Florida Bulldog, working with Irish author Anthony Summers, first reported about what happened in Sarasota a decade later in September 2011. A counterterrorism officer who spoke on condition of anonymity said agents found phone and gatehouse records that linked the al-Hijjis’ home on Escondito Circle to Mohamed Atta and Ziad Jarrah, who between June 2000 and January 2001 took flight training just 10 miles away at Venice Municipal Airport’s Huffman Aviation.
Atta was at the controls of the American Airlines passenger jet that crashed into the North Tower of the World Trade Center. Jarrah was the pilot who wrested control of United Airlines Flight 93, the jetliner that crashed into a Pennsylvania field after passengers rebelled against their hijackers.
After the Florida Bulldog story broke, the FBI confirmed that it had investigated, but said it found no ties to the 9/11 plot. It also said Congress had been told about its Sarasota investigation.
FBI tries to discredit own report
In April 2014, the FBI sought to discredit its April 2002 report during a private meeting with the 9/11 Review Commission. The FBI said then that the agent who wrote the report had no basis for doing so, but it did not elaborate or identify the agent. The assertion prompted Florida Bulldog to file a FOIA request for the commission’s files. After a year passed without a response from the bureau, the second FOIA lawsuit was filed.

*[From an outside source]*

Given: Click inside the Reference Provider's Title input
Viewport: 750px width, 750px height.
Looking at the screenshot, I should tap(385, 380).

Documents about that briefing include numerous sections withheld for privacy reasons that the judge said were improper. Several additional documents, including interviews with Florida witnesses who knew Atta and other hijackers, contain similar deletions about what went on in Sarasota prior to 9/11 that could be restored based on the judge’s findings.

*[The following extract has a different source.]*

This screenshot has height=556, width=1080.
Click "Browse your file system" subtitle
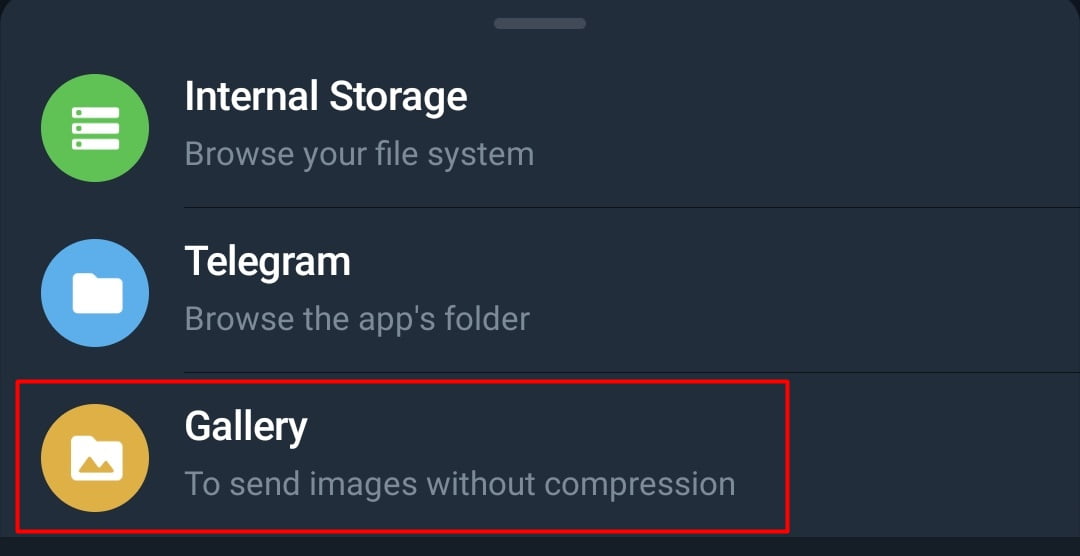(360, 154)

One of those documents, titled “Alleged Sarasota Links to 9/11 Hijackers” has been released three times by the FBI, each time looking differently. The first release, in March 2013, was on stationery of the “Counterterrorism Division of the Guantanamo Detainee Prosecution Section, 9/11 Prosecution Unit.” The two-page memo, containing numerous privacy redactions, was written in response to the Bulldog’s initial story in September 2011 and says that “the FBI found no evidence that connected the family members” to the hijackers.
The FBI released the document again on Dec. 30, 2016. This time all mention of the Guantanamo 9/11 Prosecution Unit as the source of the memo was removed and more information that had been previously released was now deleted. In April, after the Bulldog’s attorney’s protested, the FBI released a third copy that restored some of the deleted information, but still removed mention of the Guantanamo 9/11 unit.
In her ruling last week, Judge Altonaga denied the FBI’s request for summary judgment “as to all redactions in this document.” Altonaga wrote “the court cannot fathom why the FBI would redact and claim a statutory exemption for information it has already released and which plaintiffs already possess.”
The FBI must now decide whether to make public the information for which summary judgment was denied or continue to oppose release.
Judge Altonaga’s order gives both sides until Thursday, May 25, to file a joint status report “advising how they wish to proceed to conclude the case, and if a trial is to be held, to propose a trial period.”
On Monday afternoon, the FBI requested an extension until June 2.
“The FBI is currently working to determine how to proceed with the information as to which the Court denied summary judgment, i.e., whether the information will be released to Plaintiffs or whether the agency must persist in defense of its claimed FOIA exemptions,” says the motion filed by Miami Assistant U.S. Attorney Carlos Raurell. “This process, which is already under way, requires not only the FBI’s own internal analysis, but also consultation with the Justice Department’s Civil Appellate Division and with at least one other government agency.”